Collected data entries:
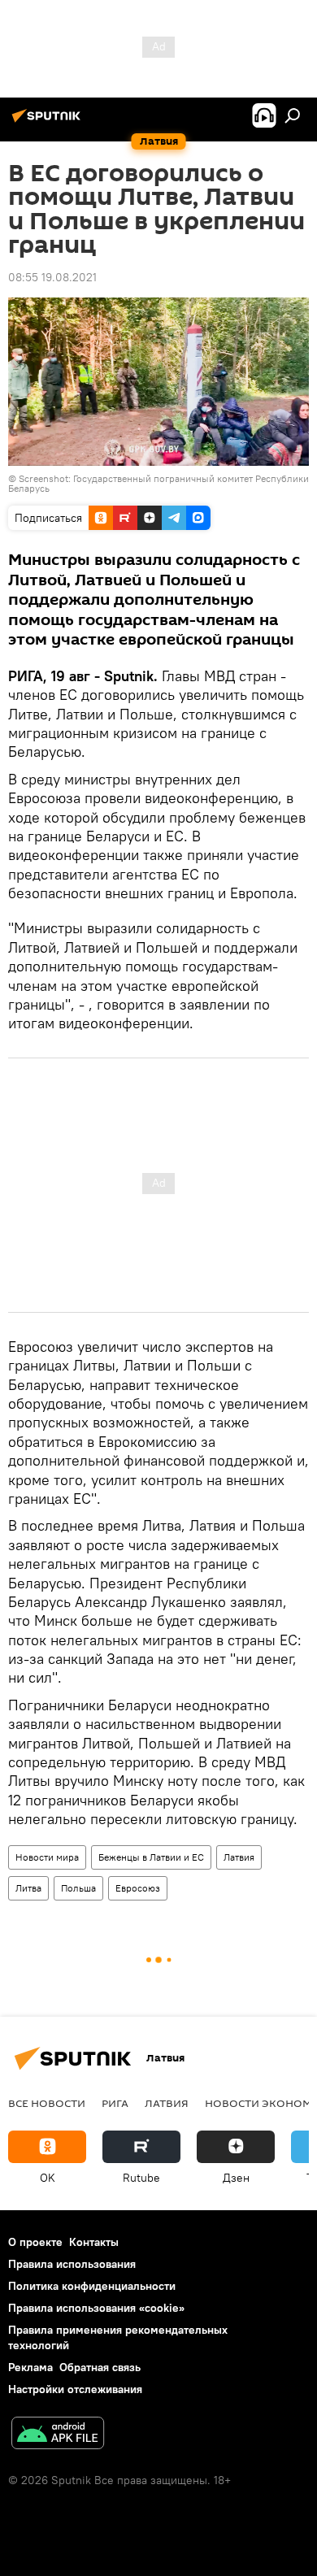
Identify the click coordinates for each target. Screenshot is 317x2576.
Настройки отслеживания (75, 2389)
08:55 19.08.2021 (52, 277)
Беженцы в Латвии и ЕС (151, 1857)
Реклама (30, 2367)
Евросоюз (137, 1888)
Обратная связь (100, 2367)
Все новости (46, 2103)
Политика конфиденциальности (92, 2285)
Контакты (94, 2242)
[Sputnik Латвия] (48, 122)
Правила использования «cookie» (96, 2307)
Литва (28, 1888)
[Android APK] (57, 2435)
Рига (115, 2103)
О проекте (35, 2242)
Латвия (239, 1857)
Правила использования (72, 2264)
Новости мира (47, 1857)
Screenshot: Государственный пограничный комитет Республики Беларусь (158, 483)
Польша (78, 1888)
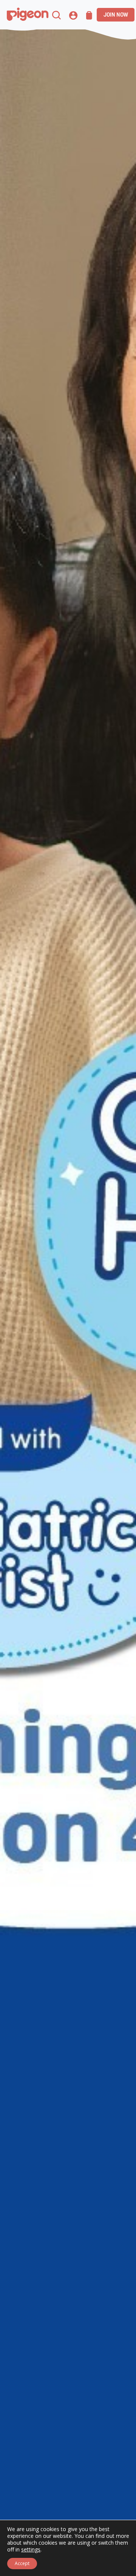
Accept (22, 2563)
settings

■ PROBLEM TO SOLVE ■
Take the records above and transcribe them exactly, dropping every picture.

■ RESULT OF THE EXERCISE ■
Identify the click coordinates for each target. Screenshot is 317x2576.
Настройки отслеживания (75, 2389)
08:55 19.08.2021 (52, 277)
Беженцы в Латвии и ЕС (151, 1857)
Реклама (30, 2367)
Евросоюз (137, 1888)
Обратная связь (100, 2367)
Все новости (46, 2103)
Политика конфиденциальности (92, 2285)
Контакты (94, 2242)
[Sputnik Латвия] (48, 122)
Правила использования «cookie» (96, 2307)
Литва (28, 1888)
[Android APK] (57, 2435)
Рига (115, 2103)
О проекте (35, 2242)
Латвия (239, 1857)
Правила использования (72, 2264)
Новости мира (47, 1857)
Screenshot: Государственный пограничный комитет Республики Беларусь (158, 483)
Польша (78, 1888)
Accept (22, 2563)
settings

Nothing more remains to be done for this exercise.